Last week, we told you about afake webpage
masquerading as the home base forOne Chance Colorado
, a coalition of school reform-minded organizations that actually launches today. Here's former Lieutenant Governor and coalition member Barbara O'Brien's take on what it's after and how it plans to get there.
The goal of One Chance Colorado, says the longtime child advocate, is to mobilize the general public -- not the insiders and politicos who've been quibbling over education for years, but John and Jane Q. Parent -- to demand great schools. And great schools, O'Brien says, depend on the existence of three things: great teachers and principals, accountability for everyone, including parents, and increased options -- including innovation and charter schools.

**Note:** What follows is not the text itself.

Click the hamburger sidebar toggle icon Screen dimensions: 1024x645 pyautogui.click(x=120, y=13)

"We've had some tough public policy battles in this state," O'Brien says, "and they've been done without building broad public support for going forward. We needed to make sure Coloradans understand what we know about the core pieces of reform that can make a difference, and we needed to get everyone on same page."

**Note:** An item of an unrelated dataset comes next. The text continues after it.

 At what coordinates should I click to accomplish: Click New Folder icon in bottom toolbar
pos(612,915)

By "everyone," O'Brien says she means people who are resistant to change and those who believe that because their child's school is okay, so are all the others. "There are a lot of people who think it's everybody else's school that needs to get better," she says. "That's not what we need in Colorado. We need people to say, 'All schools need to get better.'"
One Chance Colorado is comprised of several high-profile organizations: the Colorado Children's Campaign, Stand for Children, Education Reform Now, Colorado Succeeds, A+ Denver, Democrats for Education Reform-Colorado, Get Smart Schools, Byrne Urban Scholars, Common Good Colorado, Colorado "I Have A Dream" Foundation, Urban League of Metropolitan Denver, and the Hispanic Chamber of Commerce of Metro Denver (whose director was arrested last week for domestic violence).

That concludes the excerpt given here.